- Texte source
┄┄┄┄┄┄┄┄┄┄┄┄┄┄┄┄┄┄┄┄
En réponse aux moyens de la défenderesse et du ministère public qui soutiennent que l’extension n’est pas compris dans l’énumération limitative de l’article R 662-12 du code de commerce il soutient que les situations dans lesquelles le rapport du juge commissaire est un pré-requis ne sont pas limitativement énumérées et que les termes ‘sur tout ce qui concerne la sauvegarde, le redressement et la liquidation judiciaire’ excluent en effet une énumération limitative mais qu’en outre il ressort de la jurisprudence l’application de l’article R 662-12 du code de commerce à la procédure en extension du redressement judiciaire.

La SELAFA MJA expose que les dispositions de l’article R 662-12 du code de commerce ne sont pas applicables aux décisions d’extension de la liquidation judiciaire conformément à l’énumération limitative de l’article R 662-12.

Elle expose que si il était retenu la nécessité d’un rapport celui-ci peut être oral.

Et elle conclut qu’en tout état de cause Monsieur X n’établit pas que l’absence de ce rapport lui ferait grief.

Le ministère public conclut dans le même sens.

Sur ce

L’article R 662-12 du code de commerce dispose dans son premier alinéa que le tribunal statue sur rapport du juge-commissaire sur tout ce qui concerne la sauvegarde, le redressement et la liquidation judiciaire l’action en responsabilité pour insuffisance d’actif, la faillite personnelle ou l’interdiction prévue à l’article L 653-8.

Cet article ne mentionne pas expressement l’action en extension de la procédure collective, cependant en visant tout ce qui concerne la sauvegarde, le redressement et la liquidation judiciaire l’action en responsabilité pour insuffisance d’actif, la faillite personnelle ou l’interdiction prévue à l’article L 653-8, il impose un tel rapport dès lors que celui ci est de nature à apporter au tribunal des éléments en fait et en droit, lui permettant de statuer sur les demandes dont il est saisi sur le fondement de l’article R 662-12, ce qui est le cas en matière d’extension d’une procédure de liquidation judiciaire.

En l’espèce il ne ressort pas du jugement déféré que le juge commissaire à la procédure collective de la société J K ait établi un rapport.

Dans la mesure où cette formalité est substantielle, le jugement doit être annulé.

Compte tenu de l’effet dévolutif la cour est saisie de l’entier litige et doit statuer sur la demande d’extension.
┄┄┄┄┄┄┄┄┄┄┄┄┄┄┄┄┄┄┄┄
- Données fournies

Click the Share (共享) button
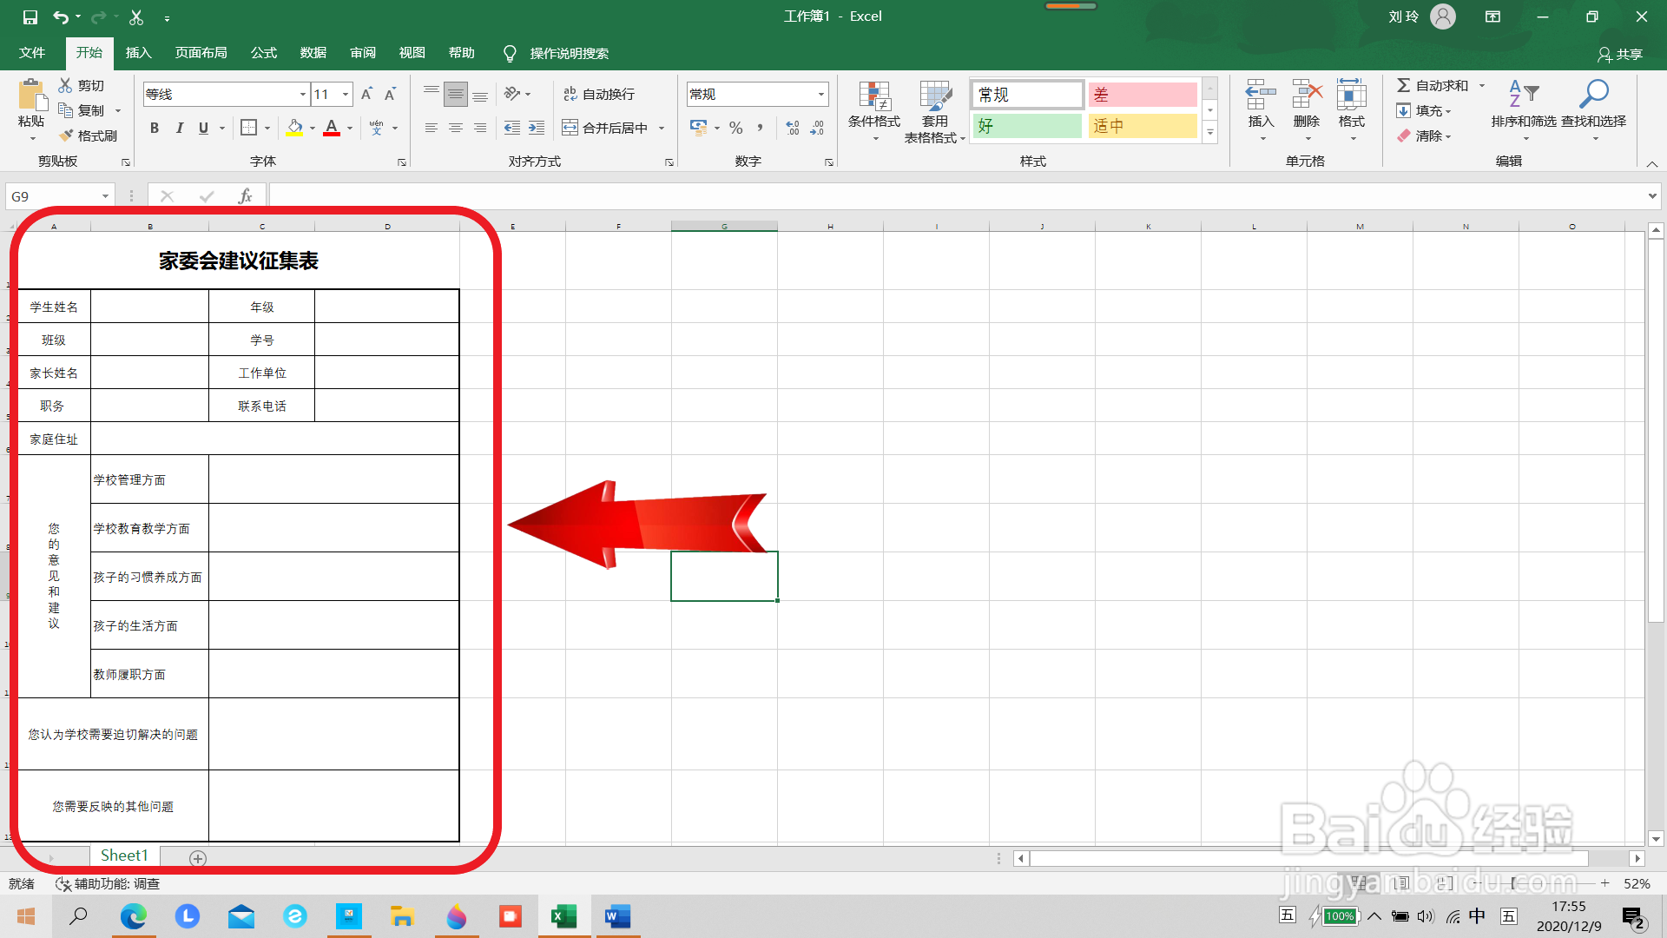Screen dimensions: 1667x938 click(1620, 54)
┄┄┄┄┄┄┄┄┄┄┄┄┄┄┄┄┄┄┄┄
Recopiez le passage du texte source compris entre « En l’espèce il » et « doit être annulé. » inclus, en substituant « infirmé » à « annulé ».

- Corrigé
En l’espèce il ne ressort pas du jugement déféré que le juge commissaire à la procédure collective de la société J K ait établi un rapport.

Dans la mesure où cette formalité est substantielle, le jugement doit être infirmé.